# DATA FOR THIS TASK
::::::

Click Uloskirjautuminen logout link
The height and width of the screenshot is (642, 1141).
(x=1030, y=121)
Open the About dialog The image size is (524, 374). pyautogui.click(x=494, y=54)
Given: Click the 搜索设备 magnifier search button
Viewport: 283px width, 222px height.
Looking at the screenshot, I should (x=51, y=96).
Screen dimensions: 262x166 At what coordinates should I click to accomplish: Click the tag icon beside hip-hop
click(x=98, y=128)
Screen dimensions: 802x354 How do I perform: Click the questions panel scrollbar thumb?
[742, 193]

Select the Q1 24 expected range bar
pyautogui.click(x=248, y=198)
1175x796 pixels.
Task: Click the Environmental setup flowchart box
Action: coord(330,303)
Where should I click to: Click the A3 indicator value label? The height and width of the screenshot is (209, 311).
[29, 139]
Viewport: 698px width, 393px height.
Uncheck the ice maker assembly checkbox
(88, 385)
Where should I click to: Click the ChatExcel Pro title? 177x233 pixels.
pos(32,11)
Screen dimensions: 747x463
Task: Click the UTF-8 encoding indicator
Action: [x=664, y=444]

::::::

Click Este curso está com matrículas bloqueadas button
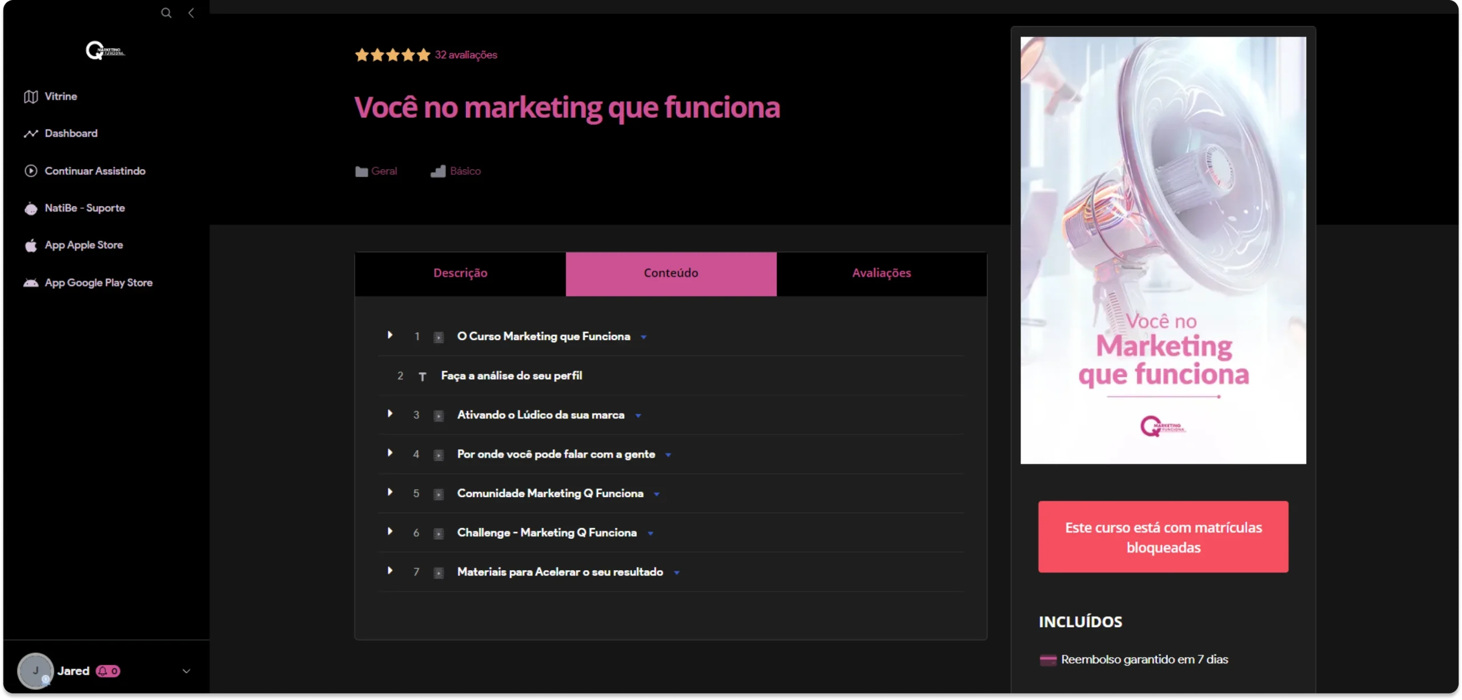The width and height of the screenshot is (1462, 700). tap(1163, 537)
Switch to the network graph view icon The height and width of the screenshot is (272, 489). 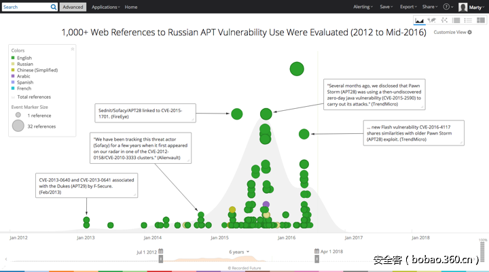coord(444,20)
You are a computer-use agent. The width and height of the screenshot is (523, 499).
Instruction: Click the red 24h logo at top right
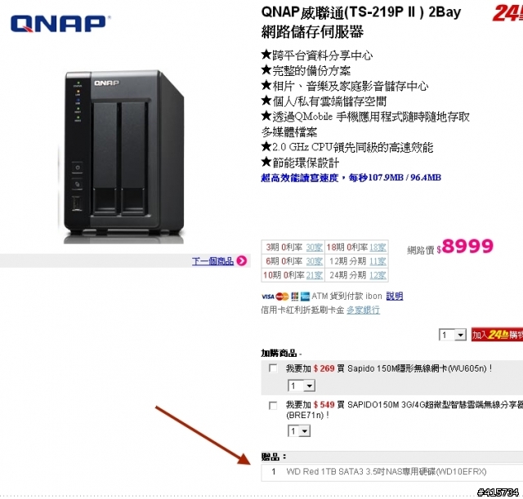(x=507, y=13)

::::::

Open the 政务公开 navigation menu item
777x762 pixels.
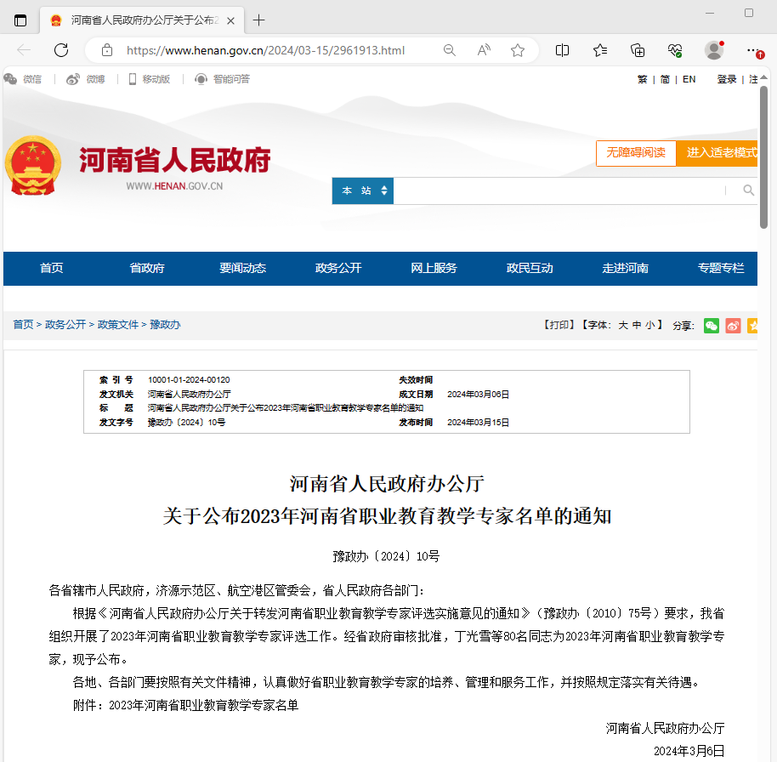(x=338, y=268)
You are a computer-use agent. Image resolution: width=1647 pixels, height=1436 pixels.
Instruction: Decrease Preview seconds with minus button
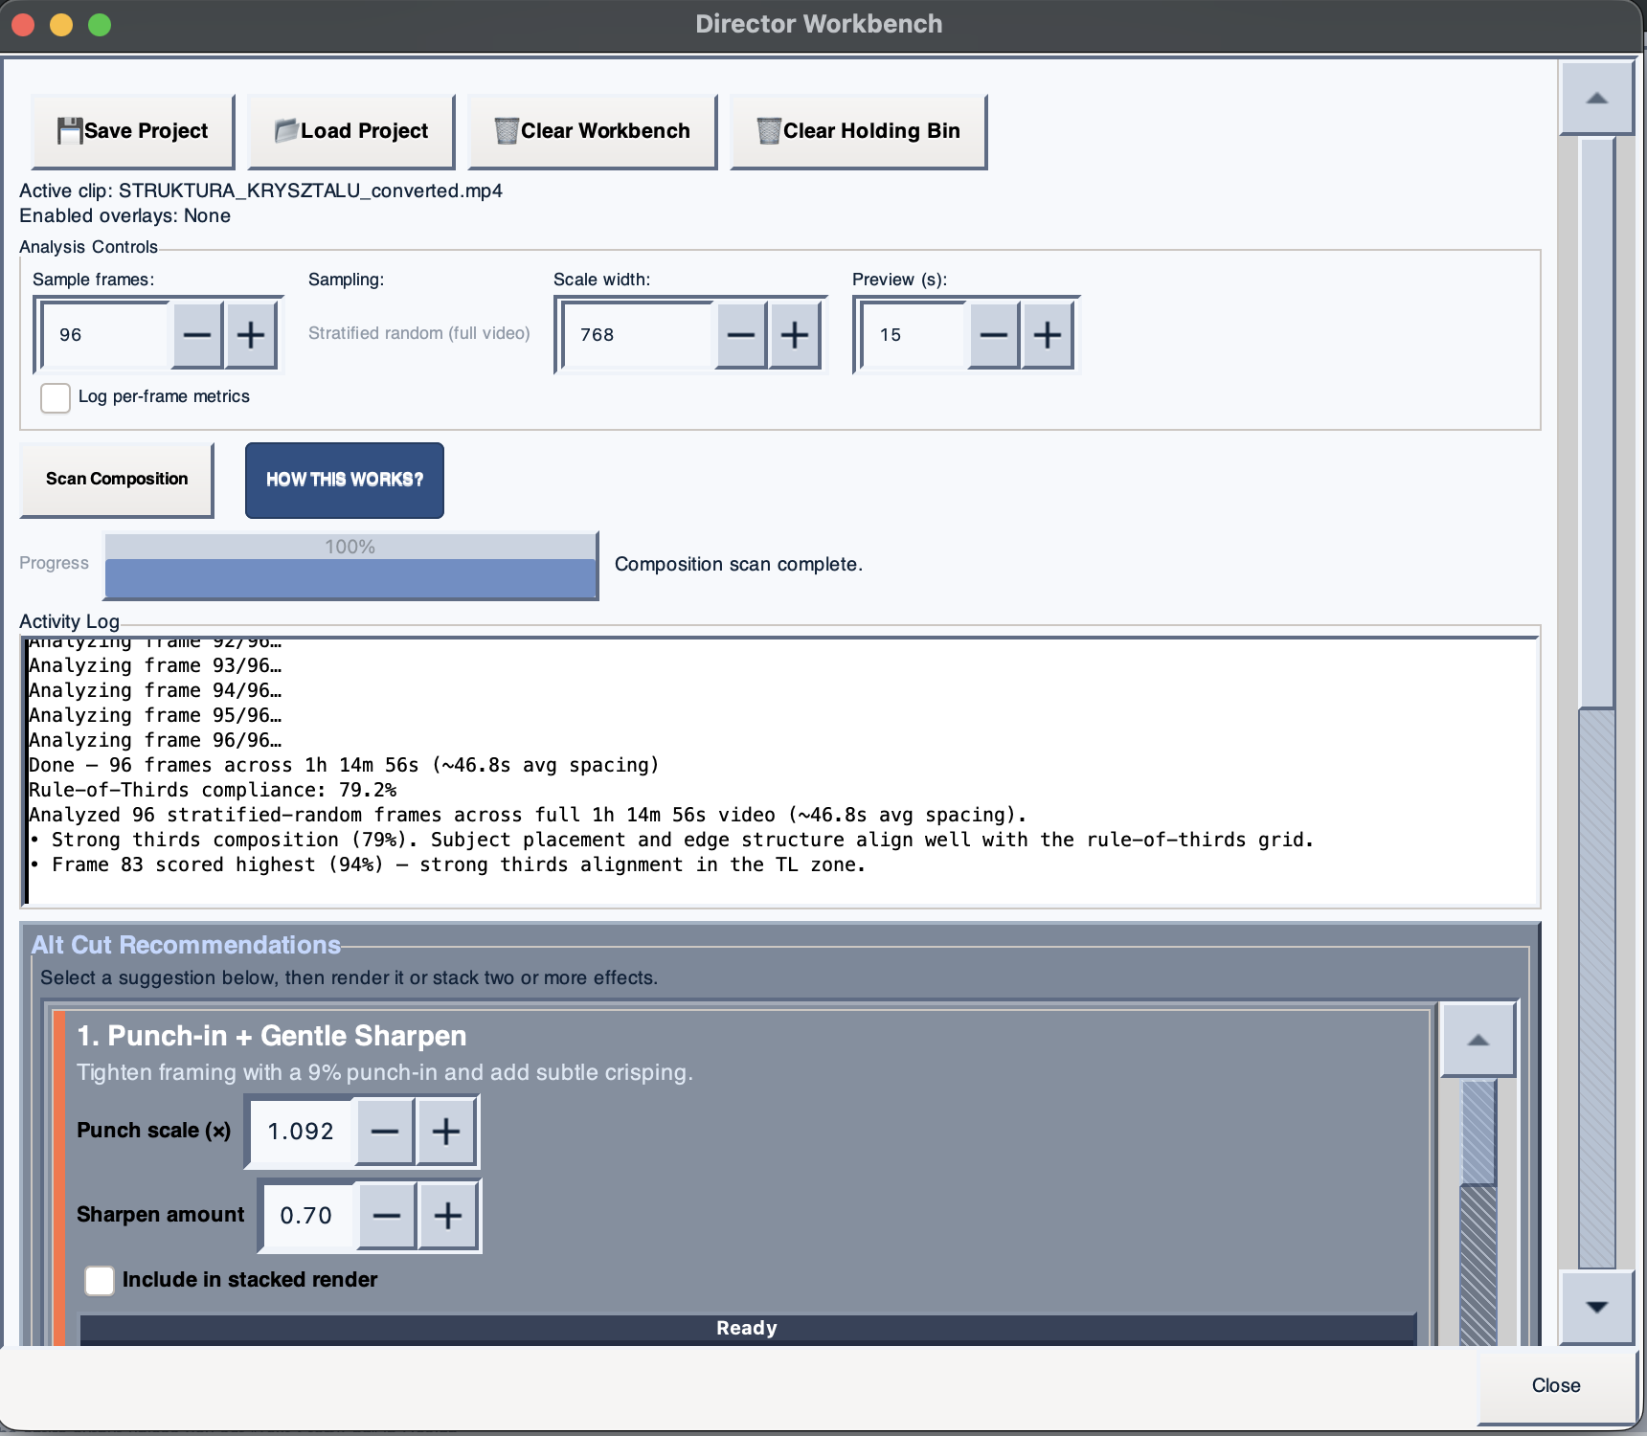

::::::

# PROBLEM STATEMENT
Whenever a line of the records holds the string "computer", pick it out and copy it.

# RESPONSE FOR THIS EXERCISE
You are a computer-use agent. The width and height of the screenshot is (523, 499).
You are a computer-use agent. Image resolution: width=1647 pixels, height=1436 pixels.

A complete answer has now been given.